▸ Data in this exercise:
■ ■ ■
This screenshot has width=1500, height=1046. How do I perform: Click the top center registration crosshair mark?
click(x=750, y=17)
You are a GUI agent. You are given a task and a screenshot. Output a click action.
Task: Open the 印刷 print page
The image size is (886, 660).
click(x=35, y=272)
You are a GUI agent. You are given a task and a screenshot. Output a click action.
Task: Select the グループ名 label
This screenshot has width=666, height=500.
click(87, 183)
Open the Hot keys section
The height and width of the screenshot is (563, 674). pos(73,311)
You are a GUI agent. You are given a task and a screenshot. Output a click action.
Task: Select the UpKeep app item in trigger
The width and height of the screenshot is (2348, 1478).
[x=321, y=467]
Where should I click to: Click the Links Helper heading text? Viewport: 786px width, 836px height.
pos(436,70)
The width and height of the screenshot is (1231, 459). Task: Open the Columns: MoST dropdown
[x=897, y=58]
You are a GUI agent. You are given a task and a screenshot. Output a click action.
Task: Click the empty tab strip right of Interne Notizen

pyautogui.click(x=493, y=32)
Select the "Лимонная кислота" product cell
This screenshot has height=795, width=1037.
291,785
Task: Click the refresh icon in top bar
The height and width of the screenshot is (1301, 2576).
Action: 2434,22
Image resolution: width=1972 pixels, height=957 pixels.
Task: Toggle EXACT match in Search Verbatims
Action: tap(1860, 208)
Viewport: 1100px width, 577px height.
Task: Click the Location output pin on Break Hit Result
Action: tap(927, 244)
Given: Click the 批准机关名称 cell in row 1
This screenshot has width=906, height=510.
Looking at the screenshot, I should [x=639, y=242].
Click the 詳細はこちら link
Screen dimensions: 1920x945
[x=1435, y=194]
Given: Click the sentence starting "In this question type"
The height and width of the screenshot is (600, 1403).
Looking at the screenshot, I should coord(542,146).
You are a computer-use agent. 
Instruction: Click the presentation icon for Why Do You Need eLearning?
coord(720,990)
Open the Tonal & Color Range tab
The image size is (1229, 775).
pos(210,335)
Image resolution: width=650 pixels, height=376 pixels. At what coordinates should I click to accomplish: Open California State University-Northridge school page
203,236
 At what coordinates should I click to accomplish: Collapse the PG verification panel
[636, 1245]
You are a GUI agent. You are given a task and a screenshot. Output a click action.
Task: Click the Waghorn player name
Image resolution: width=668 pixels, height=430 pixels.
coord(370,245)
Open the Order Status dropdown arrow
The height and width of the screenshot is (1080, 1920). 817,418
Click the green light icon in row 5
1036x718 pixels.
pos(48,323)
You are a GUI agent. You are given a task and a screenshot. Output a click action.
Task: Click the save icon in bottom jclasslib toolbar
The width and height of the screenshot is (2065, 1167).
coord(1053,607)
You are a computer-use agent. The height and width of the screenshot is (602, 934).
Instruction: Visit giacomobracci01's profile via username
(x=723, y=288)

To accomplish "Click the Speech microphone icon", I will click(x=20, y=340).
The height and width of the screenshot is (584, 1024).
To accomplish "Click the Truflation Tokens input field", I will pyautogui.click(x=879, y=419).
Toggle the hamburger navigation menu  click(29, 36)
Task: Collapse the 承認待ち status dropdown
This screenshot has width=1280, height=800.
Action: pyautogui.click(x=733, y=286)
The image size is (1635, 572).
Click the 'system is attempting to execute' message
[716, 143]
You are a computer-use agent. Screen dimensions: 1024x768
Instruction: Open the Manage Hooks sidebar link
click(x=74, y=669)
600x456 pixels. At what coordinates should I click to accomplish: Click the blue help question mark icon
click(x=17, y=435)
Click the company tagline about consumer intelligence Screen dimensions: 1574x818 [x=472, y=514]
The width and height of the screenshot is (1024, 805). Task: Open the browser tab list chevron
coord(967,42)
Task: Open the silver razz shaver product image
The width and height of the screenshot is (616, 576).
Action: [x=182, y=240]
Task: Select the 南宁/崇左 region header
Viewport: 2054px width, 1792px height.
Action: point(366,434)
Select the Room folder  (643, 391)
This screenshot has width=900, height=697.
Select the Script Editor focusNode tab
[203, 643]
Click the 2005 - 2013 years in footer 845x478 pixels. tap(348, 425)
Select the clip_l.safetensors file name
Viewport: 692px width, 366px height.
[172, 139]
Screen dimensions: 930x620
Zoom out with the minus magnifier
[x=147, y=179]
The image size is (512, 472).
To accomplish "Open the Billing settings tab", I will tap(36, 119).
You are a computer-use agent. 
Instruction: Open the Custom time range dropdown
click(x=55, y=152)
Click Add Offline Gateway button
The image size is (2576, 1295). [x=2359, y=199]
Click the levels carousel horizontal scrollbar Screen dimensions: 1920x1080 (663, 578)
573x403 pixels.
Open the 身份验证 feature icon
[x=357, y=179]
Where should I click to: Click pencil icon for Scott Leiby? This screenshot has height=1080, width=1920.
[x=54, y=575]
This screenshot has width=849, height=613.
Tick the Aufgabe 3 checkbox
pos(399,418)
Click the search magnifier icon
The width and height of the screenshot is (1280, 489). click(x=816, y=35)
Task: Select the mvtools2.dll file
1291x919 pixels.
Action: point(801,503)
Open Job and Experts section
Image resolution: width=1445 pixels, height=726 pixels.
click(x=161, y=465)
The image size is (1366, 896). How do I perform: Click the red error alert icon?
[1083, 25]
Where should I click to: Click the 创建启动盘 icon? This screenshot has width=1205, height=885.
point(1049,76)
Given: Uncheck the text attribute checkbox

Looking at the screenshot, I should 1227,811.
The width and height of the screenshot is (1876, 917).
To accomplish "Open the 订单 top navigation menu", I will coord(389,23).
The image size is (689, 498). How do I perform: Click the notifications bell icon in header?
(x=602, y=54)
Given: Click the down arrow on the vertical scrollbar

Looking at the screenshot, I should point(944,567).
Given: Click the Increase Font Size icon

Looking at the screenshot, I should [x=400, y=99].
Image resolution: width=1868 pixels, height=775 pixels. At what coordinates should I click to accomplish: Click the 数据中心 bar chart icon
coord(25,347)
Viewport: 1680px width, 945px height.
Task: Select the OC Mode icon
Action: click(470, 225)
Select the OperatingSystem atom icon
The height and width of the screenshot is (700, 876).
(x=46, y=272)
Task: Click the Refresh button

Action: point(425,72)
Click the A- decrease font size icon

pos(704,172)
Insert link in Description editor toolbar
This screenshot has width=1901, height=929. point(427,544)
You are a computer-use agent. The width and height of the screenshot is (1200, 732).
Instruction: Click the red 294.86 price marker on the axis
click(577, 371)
■ ■ ■
▸ Exercise directions: Return all the lines above as a JSON list of strings, one string per line, leaving out the blank lines.

▸ Worked answer:
[
  "This screenshot has width=1500, height=1046. How do I perform: Click the top center registration crosshair mark?",
  "click(x=750, y=17)",
  "You are a GUI agent. You are given a task and a screenshot. Output a click action.",
  "Task: Open the 印刷 print page",
  "The image size is (886, 660).",
  "click(x=35, y=272)",
  "You are a GUI agent. You are given a task and a screenshot. Output a click action.",
  "Task: Select the グループ名 label",
  "This screenshot has width=666, height=500.",
  "click(87, 183)",
  "Open the Hot keys section",
  "The height and width of the screenshot is (563, 674). pos(73,311)",
  "You are a GUI agent. You are given a task and a screenshot. Output a click action.",
  "Task: Select the UpKeep app item in trigger",
  "The width and height of the screenshot is (2348, 1478).",
  "[x=321, y=467]",
  "Where should I click to: Click the Links Helper heading text? Viewport: 786px width, 836px height.",
  "pos(436,70)",
  "The width and height of the screenshot is (1231, 459). Task: Open the Columns: MoST dropdown",
  "[x=897, y=58]",
  "You are a GUI agent. You are given a task and a screenshot. Output a click action.",
  "Task: Click the empty tab strip right of Interne Notizen",
  "pyautogui.click(x=493, y=32)",
  "Select the \"Лимонная кислота\" product cell",
  "This screenshot has height=795, width=1037.",
  "291,785",
  "Task: Click the refresh icon in top bar",
  "The height and width of the screenshot is (1301, 2576).",
  "Action: 2434,22",
  "Image resolution: width=1972 pixels, height=957 pixels.",
  "Task: Toggle EXACT match in Search Verbatims",
  "Action: tap(1860, 208)",
  "Viewport: 1100px width, 577px height.",
  "Task: Click the Location output pin on Break Hit Result",
  "Action: tap(927, 244)",
  "Given: Click the 批准机关名称 cell in row 1",
  "This screenshot has width=906, height=510.",
  "Looking at the screenshot, I should [x=639, y=242].",
  "Click the 詳細はこちら link",
  "Screen dimensions: 1920x945",
  "[x=1435, y=194]",
  "Given: Click the sentence starting \"In this question type\"",
  "The height and width of the screenshot is (600, 1403).",
  "Looking at the screenshot, I should coord(542,146).",
  "You are a computer-use agent. ",
  "Instruction: Click the presentation icon for Why Do You Need eLearning?",
  "coord(720,990)",
  "Open the Tonal & Color Range tab",
  "The image size is (1229, 775).",
  "pos(210,335)",
  "Image resolution: width=650 pixels, height=376 pixels. At what coordinates should I click to accomplish: Open California State University-Northridge school page",
  "203,236",
  " At what coordinates should I click to accomplish: Collapse the PG verification panel",
  "[636, 1245]",
  "You are a GUI agent. You are given a task and a screenshot. Output a click action.",
  "Task: Click the Waghorn player name",
  "Image resolution: width=668 pixels, height=430 pixels.",
  "coord(370,245)",
  "Open the Order Status dropdown arrow",
  "The height and width of the screenshot is (1080, 1920). 817,418",
  "Click the green light icon in row 5",
  "1036x718 pixels.",
  "pos(48,323)",
  "You are a GUI agent. You are given a task and a screenshot. Output a click action.",
  "Task: Click the save icon in bottom jclasslib toolbar",
  "The width and height of the screenshot is (2065, 1167).",
  "coord(1053,607)",
  "You are a computer-use agent. The height and width of the screenshot is (602, 934).",
  "Instruction: Visit giacomobracci01's profile via username",
  "(x=723, y=288)",
  "To accomplish \"Click the Speech microphone icon\", I will click(x=20, y=340).",
  "The height and width of the screenshot is (584, 1024).",
  "To accomplish \"Click the Truflation Tokens input field\", I will pyautogui.click(x=879, y=419).",
  "Toggle the hamburger navigation menu  click(29, 36)",
  "Task: Collapse the 承認待ち status dropdown",
  "This screenshot has width=1280, height=800.",
  "Action: pyautogui.click(x=733, y=286)",
  "The image size is (1635, 572).",
  "Click the 'system is attempting to execute' message",
  "[716, 143]",
  "You are a computer-use agent. Screen dimensions: 1024x768",
  "Instruction: Open the Manage Hooks sidebar link",
  "click(x=74, y=669)",
  "600x456 pixels. At what coordinates should I click to accomplish: Click the blue help question mark icon",
  "click(x=17, y=435)",
  "Click the company tagline about consumer intelligence Screen dimensions: 1574x818 [x=472, y=514]",
  "The width and height of the screenshot is (1024, 805). Task: Open the browser tab list chevron",
  "coord(967,42)",
  "Task: Open the silver razz shaver product image",
  "The width and height of the screenshot is (616, 576).",
  "Action: [x=182, y=240]",
  "Task: Select the 南宁/崇左 region header",
  "Viewport: 2054px width, 1792px height.",
  "Action: point(366,434)",
  "Select the Room folder  (643, 391)",
  "This screenshot has width=900, height=697.",
  "Select the Script Editor focusNode tab",
  "[203, 643]",
  "Click the 2005 - 2013 years in footer 845x478 pixels. tap(348, 425)",
  "Select the clip_l.safetensors file name",
  "Viewport: 692px width, 366px height.",
  "[172, 139]",
  "Screen dimensions: 930x620",
  "Zoom out with the minus magnifier",
  "[x=147, y=179]",
  "The image size is (512, 472).",
  "To accomplish \"Open the Billing settings tab\", I will tap(36, 119).",
  "You are a computer-use agent. ",
  "Instruction: Open the Custom time range dropdown",
  "click(x=55, y=152)",
  "Click Add Offline Gateway button",
  "The image size is (2576, 1295). [x=2359, y=199]",
  "Click the levels carousel horizontal scrollbar Screen dimensions: 1920x1080 (663, 578)",
  "573x403 pixels.",
  "Open the 身份验证 feature icon",
  "[x=357, y=179]",
  "Where should I click to: Click pencil icon for Scott Leiby? This screenshot has height=1080, width=1920.",
  "[x=54, y=575]",
  "This screenshot has width=849, height=613.",
  "Tick the Aufgabe 3 checkbox",
  "pos(399,418)",
  "Click the search magnifier icon",
  "The width and height of the screenshot is (1280, 489). click(x=816, y=35)",
  "Task: Select the mvtools2.dll file",
  "1291x919 pixels.",
  "Action: point(801,503)",
  "Open Job and Experts section",
  "Image resolution: width=1445 pixels, height=726 pixels.",
  "click(x=161, y=465)",
  "The image size is (1366, 896). How do I perform: Click the red error alert icon?",
  "[1083, 25]",
  "Where should I click to: Click the 创建启动盘 icon? This screenshot has width=1205, height=885.",
  "point(1049,76)",
  "Given: Uncheck the text attribute checkbox",
  "Looking at the screenshot, I should 1227,811.",
  "The width and height of the screenshot is (1876, 917).",
  "To accomplish \"Open the 订单 top navigation menu\", I will coord(389,23).",
  "The image size is (689, 498). How do I perform: Click the notifications bell icon in header?",
  "(x=602, y=54)",
  "Given: Click the down arrow on the vertical scrollbar",
  "Looking at the screenshot, I should point(944,567).",
  "Given: Click the Increase Font Size icon",
  "Looking at the screenshot, I should [x=400, y=99].",
  "Image resolution: width=1868 pixels, height=775 pixels. At what coordinates should I click to accomplish: Click the 数据中心 bar chart icon",
  "coord(25,347)",
  "Viewport: 1680px width, 945px height.",
  "Task: Select the OC Mode icon",
  "Action: click(470, 225)",
  "Select the OperatingSystem atom icon",
  "The height and width of the screenshot is (700, 876).",
  "(x=46, y=272)",
  "Task: Click the Refresh button",
  "Action: point(425,72)",
  "Click the A- decrease font size icon",
  "pos(704,172)",
  "Insert link in Description editor toolbar",
  "This screenshot has width=1901, height=929. point(427,544)",
  "You are a computer-use agent. The width and height of the screenshot is (1200, 732).",
  "Instruction: Click the red 294.86 price marker on the axis",
  "click(577, 371)"
]